The Final Frontier: Space, Stars, and the Beginning of Time

Reading Time: 3 minutes

Space, Stars, and the Beginning of TimeSpace, Stars, and the Beginning of Time

Image: Clarion Books

There is no end to the beautiful images of the universe that are available on the internet. Phil Plait regularly graces us with his favorites with some explanation as to what they mean. But where do these images come from? Many (most?) come from the Hubble Space Telescope.

To learn a bit about the history of telescopes, Hubble and what Hubble has taught us about outer space, check out Space, Stars, and the Beginning of Time: What the Hubble Telescope Saw. Filled with some of Hubble’s most spectacular images, it teaches all about Hubble, giving you a background on the telescope itself and the astronomy behind it… er… in front of it.

The book starts out with the history of astronomy and telescopes including their effect on how we learn to think of our own solar system. Then it moves on to Hubble itself, telling its story and history, including what parts make it up, how it works and how it is used today. Plenty of time is spent describing the initial problems Hubble had, and what was done to repair it.
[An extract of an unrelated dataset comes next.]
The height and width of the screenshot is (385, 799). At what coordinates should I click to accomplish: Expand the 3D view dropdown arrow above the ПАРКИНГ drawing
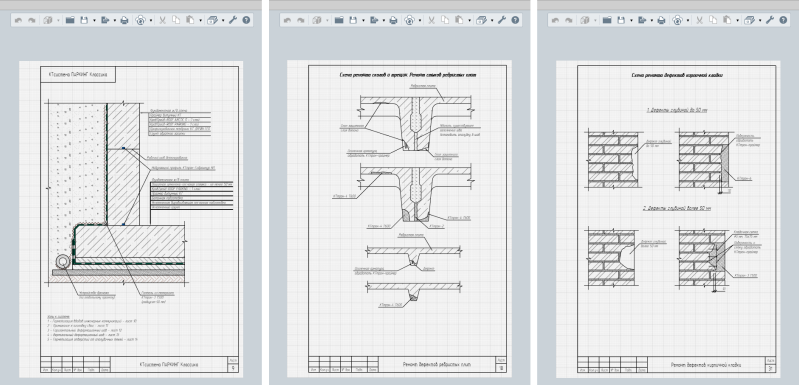(x=59, y=20)
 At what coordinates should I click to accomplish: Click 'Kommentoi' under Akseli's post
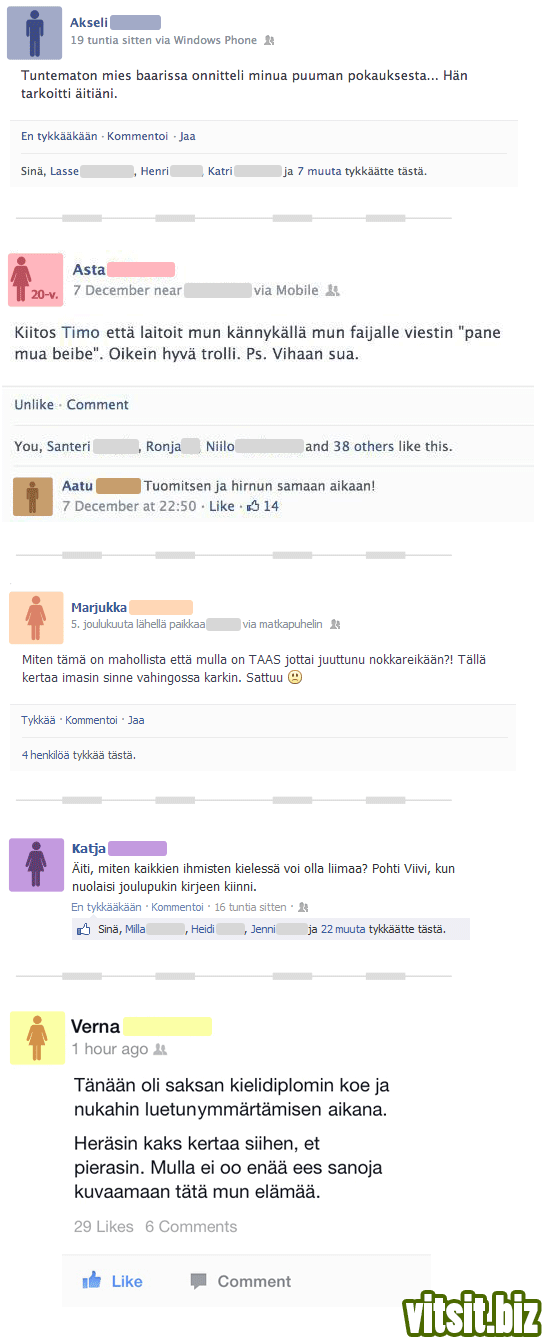click(137, 136)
Telescopes are not just for studying individual stars, planets and galaxies. Being able to see so far away allows us to see into the past, since the light from those stars and galaxies has taken so long to get to us. The farther we can see, the closer to the origins of the universe we get. It’s also helped us study things like dark matter and black holes, and to witness the life cycle of a star. It has also more recently allowed us to identify several other planets.

Throughout the book, sidebars give plenty of science lessons in the context of astronomy, and more information on what you read in the main text. It also includes a comparison of the quality of Hubble’s images before and after its (in)famous repair.
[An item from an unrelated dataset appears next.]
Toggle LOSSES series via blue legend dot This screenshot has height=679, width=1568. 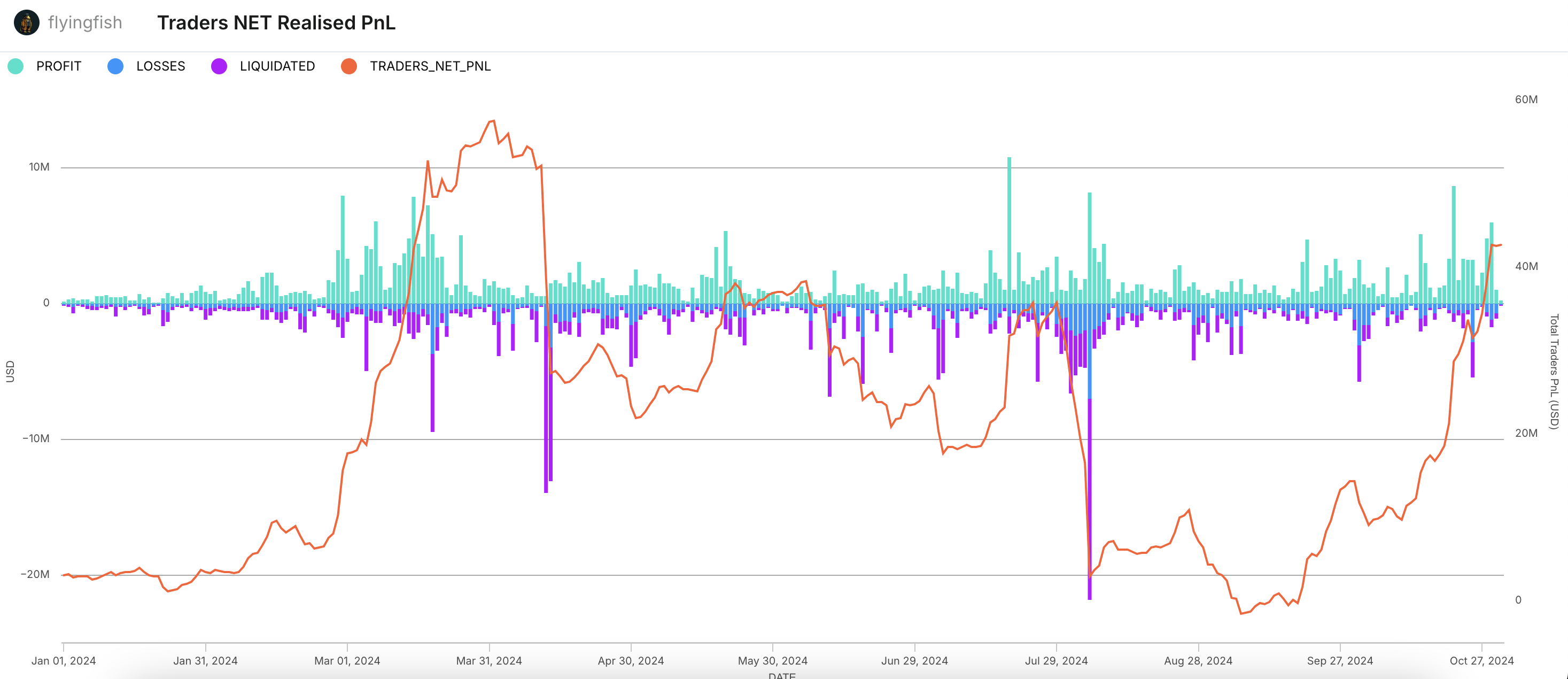115,66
The science in the book is sound and very factual, but the author keeps the writing lighthearted, including such things as a Recipe for a Planet, complete with ingredients and instructions. This helps open the audience to anyone with an interest in the universe, adults and children alike, though children may still need you along side them to make sense of a few things.

The Hubble telescope has helped us learn about the universe, and this book gives a great overview with plenty of memorable photos. That the book quotes from A Wrinkle in Time gives it extra bonus points in my opinion.

Space, Stars, and the Beginning of Time: What the Hubble Telescope Saw retails for $17.99. It’s a marvelous introduction to Hubble, telescopes and what astronomy can teach us about the universe.

Note: I received a copy of this book for review purposes.